チェリーがバランスを崩し、後ろにいる俺のほうに倒れてくる。
俺はチェリーの小柄な身体を胸で受け止めた。
「あ……ありがとうございます、先輩」
顔のすぐ下にあるピンク色の頭から、ふわっと甘い香りがする。
うーむ。
女性アバターにはすべからく、『髪から女子っぽい甘い香りがする』とでも設定されてるんだろうか。
一度気になったら止まらない。
すんすん。
「……あ、あれ……? 先輩?」
「んー?」
「も、もしかして……私の髪の匂い、嗅いでません?」
「いやー?」
ピンク色のつむじに鼻を近付ける。
すんすん。
「かっ、嗅いでますよね!? つむじに風を感じるんですけど!」
「トロッコだからね。風くらいはね」
「風っていうか鼻息だと思うんですけど!」
「気のせい気のせい」
「ちょっ! もう完全に顔うずめてますよね!? 干したての布団みたいにしてますよね!? だっ、ダメですったらあっ! せ、せめてお風呂にっ……!!」
ばたばた暴れるチェリーを押さえているうちに、トロッコはワープポータルがある《フェンコール・ホール》に到着した。
トロッコから降りる。
チェリーは目を合わせてくれなかった。
「……先輩のばか」
「いや、うん、ごめん」
「へんたい。
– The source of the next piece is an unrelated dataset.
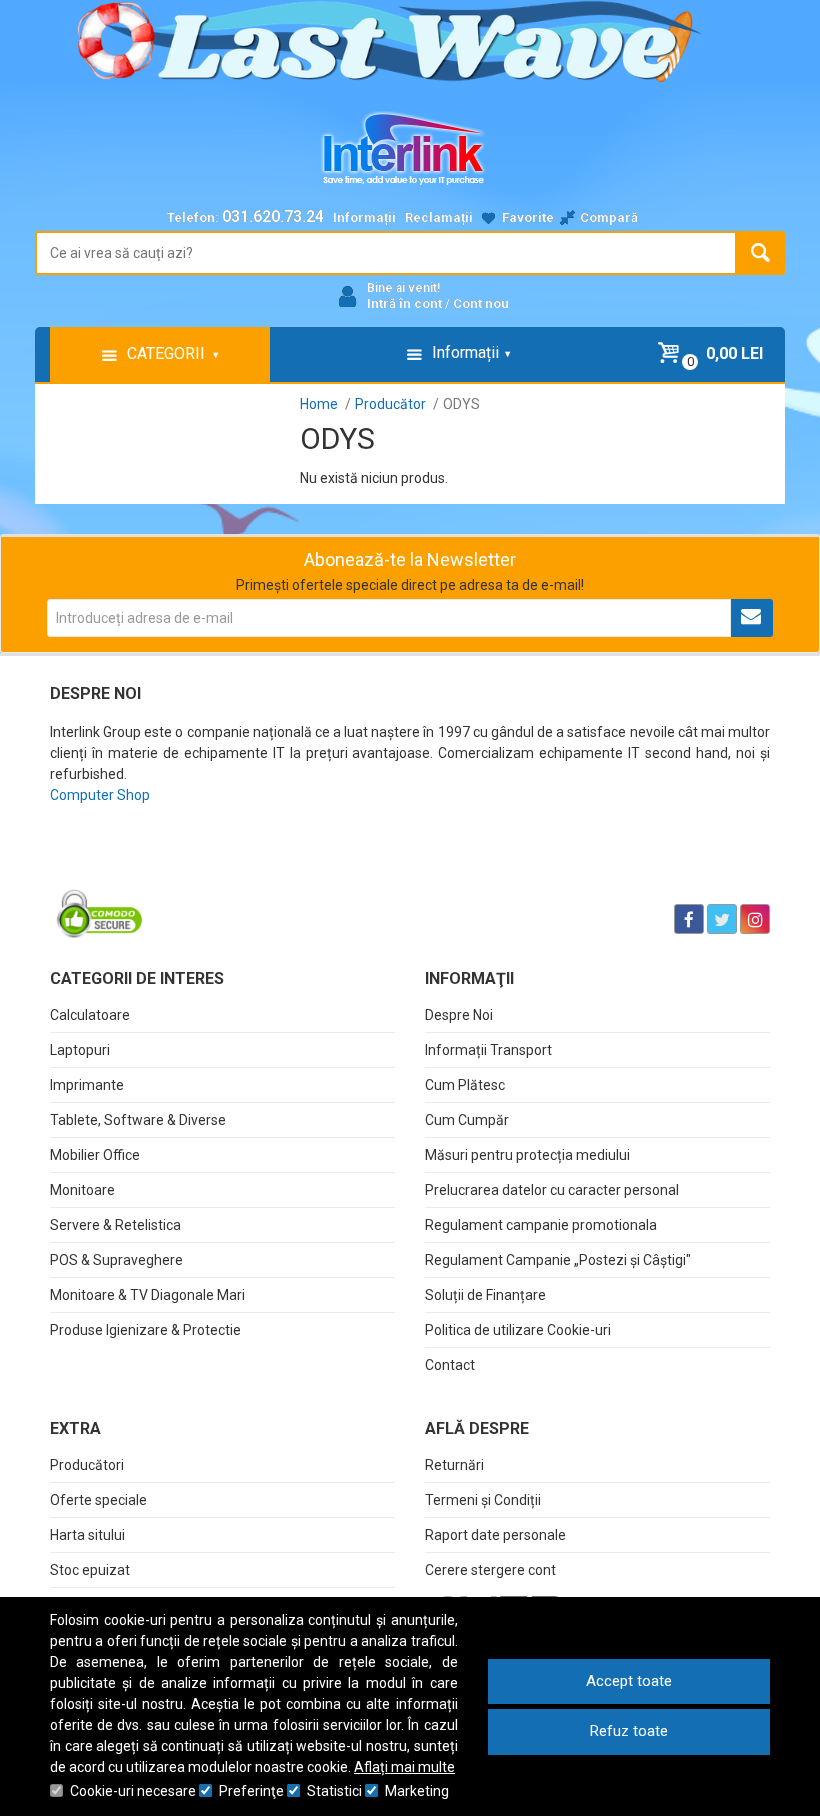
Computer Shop (100, 795)
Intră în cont (404, 303)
匂いフェチ」
「何の匂いなんだろうなーって気になって……」
「せめてお風呂に入ってからって言ったじゃないですか!」
「風呂入ったあとだったら嗅いでもいいの?」
「いいわけないでしょ!!」
チェリーは顔を真っ赤にして、俺のレバーに重めのブローをぶち込んだ。
うん、その、今回は俺が悪い。
痛みはないものの、衝撃から反射的にくの字になったとき。
流れるように、チェリーが俺の首に腕を回す。
そしてそのまま、俺の首筋に顔をうずめてきた。
「くんくん」
「……!? おまっ――」
「くさいです」
ええっ!?
俺がショックを受けているうちに、チェリーはすっと離れた。
まだ赤味が差したままの顔が、いたずらっぽく笑う。
「ふふふ。仕返しです。私がどういう気持ちだったかわかりましたか?」
俺はチェリーに嗅がれた部分を右手で触り、視線をあらぬ方向へ逃がした。
「……よーくわかったよ……」
簡潔に表現すれば――
今にも顔が爆発しそうだ。
◆◆◆―――――――◆◆◆―――――――◆◆◆
壁に設置された梯子をたったか登り、フェンコール・ホールの上を目指す。
「スカートの中見ないでくださいよ!」
「見えねえよ謎の光で!」
「見てるじゃないですかっ!」
「そんなに嫌なら後から登ればよかっただろ!」
「ほっ……他の人に見られちゃうかもしれないじゃないですかあっ!」
というやり取りがありつつ、巨大な縦穴から地上へと出る。
かつて最前線組が無数のフェンコール・ピースと死闘を繰り広げた岩場には、高い壁がぐるりと建っていて、まるで刑務所みたいだった。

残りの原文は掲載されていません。